Entries taken from a collection
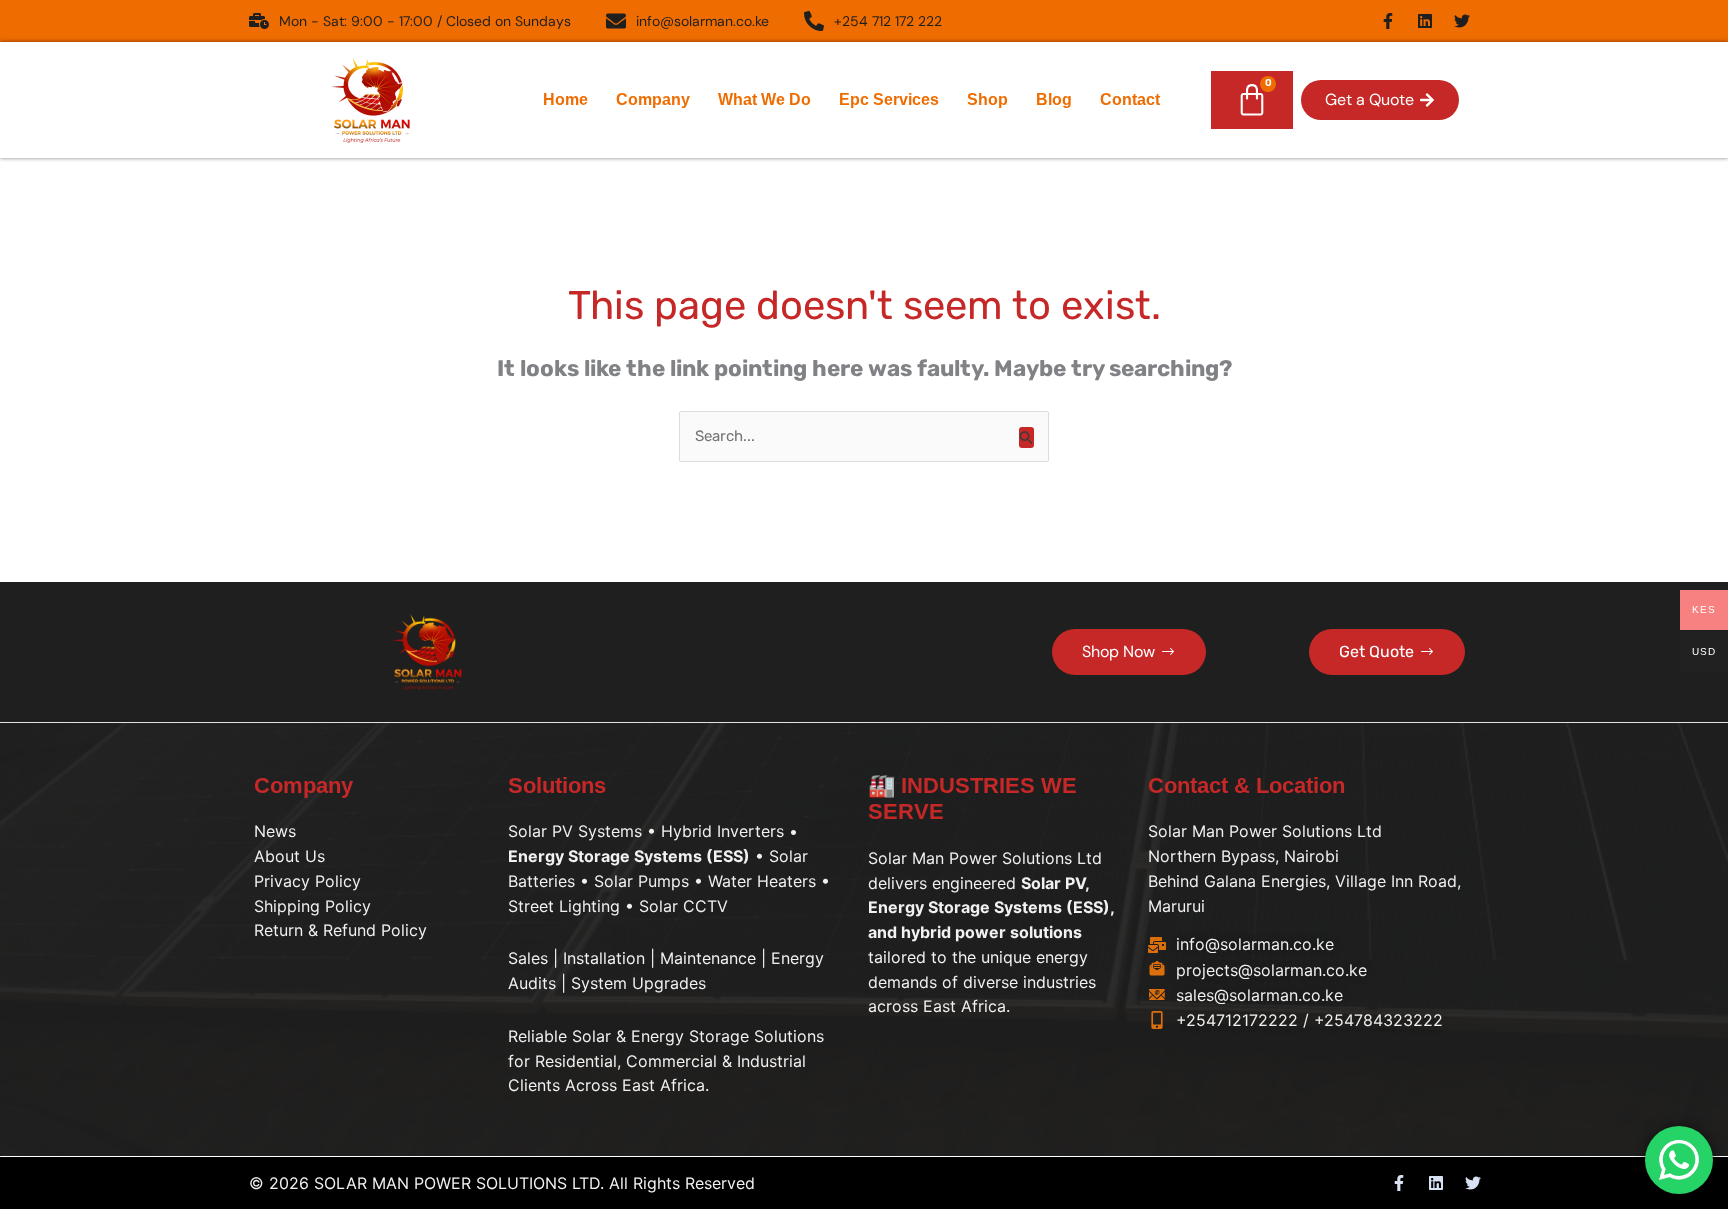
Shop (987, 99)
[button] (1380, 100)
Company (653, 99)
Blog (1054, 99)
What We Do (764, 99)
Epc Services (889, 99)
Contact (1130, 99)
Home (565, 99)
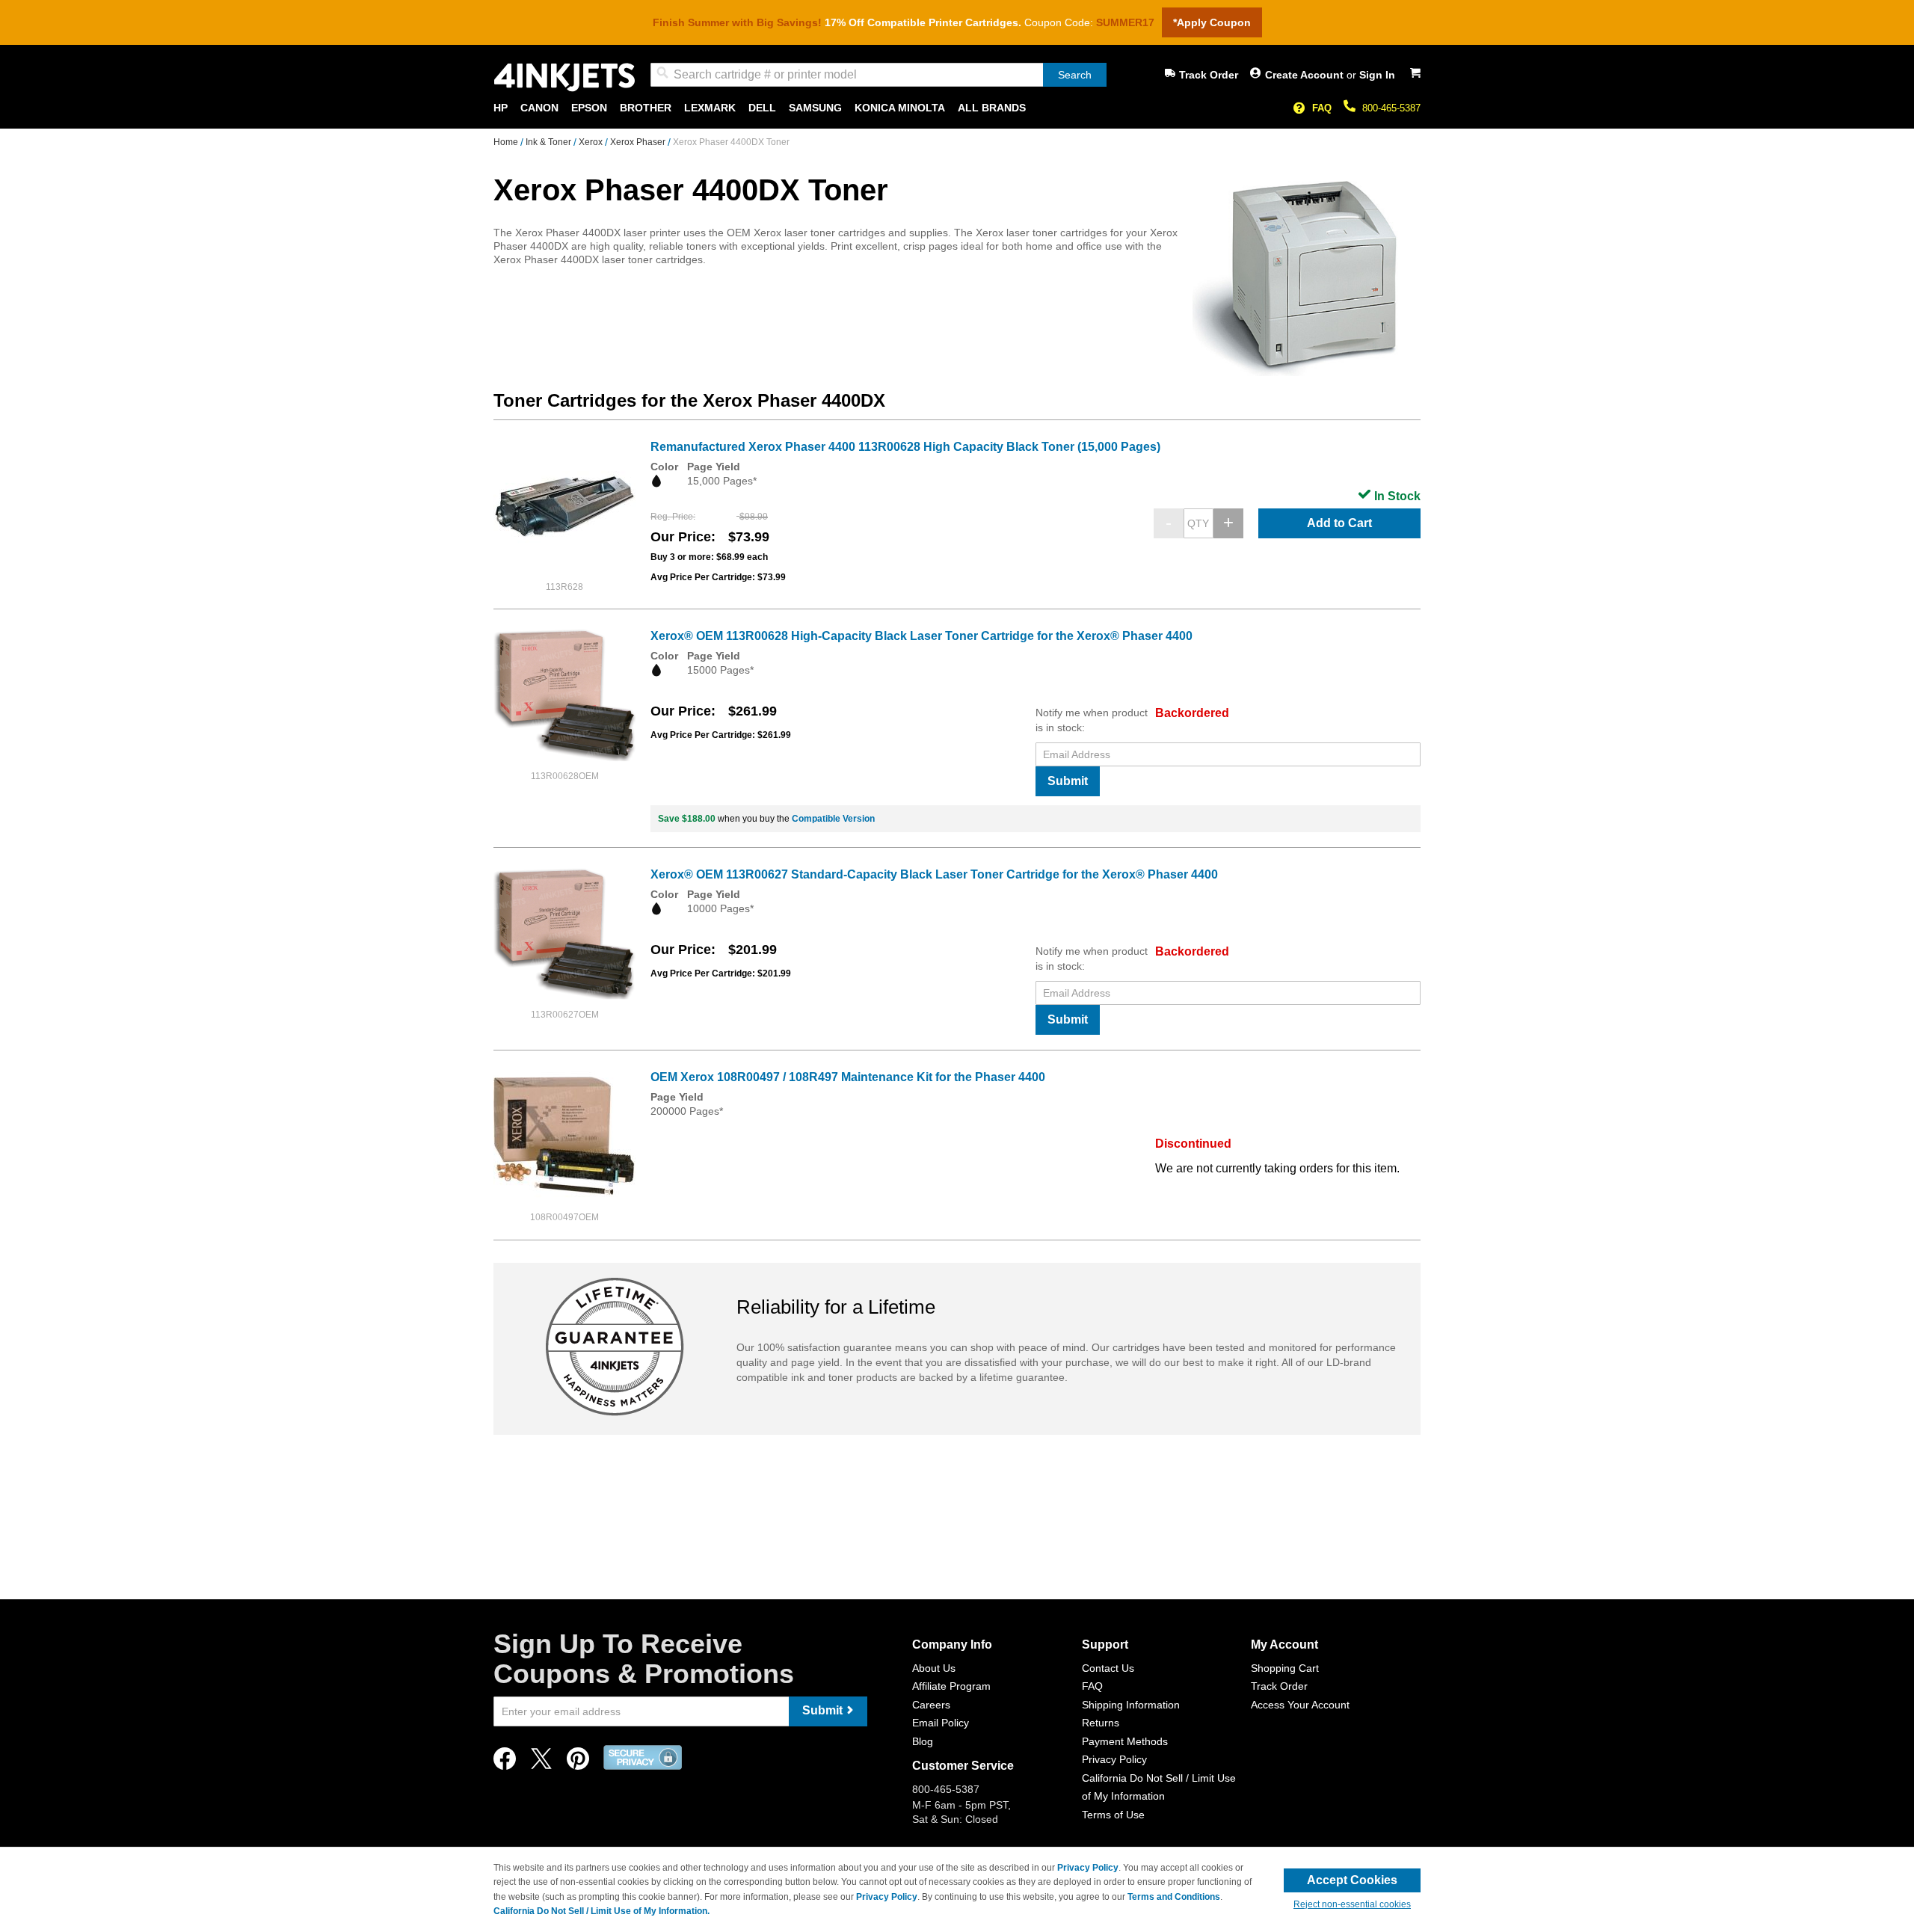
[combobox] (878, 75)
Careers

- **YOUR INSTRUCTIONS**
Output all the data, exactly, without images.

- **RESPONSE AREA**
Shop (987, 99)
[button] (1380, 100)
Company (653, 99)
Blog (1054, 99)
What We Do (764, 99)
Epc Services (889, 99)
Contact (1130, 99)
Home (565, 99)
[combobox] (878, 75)
Careers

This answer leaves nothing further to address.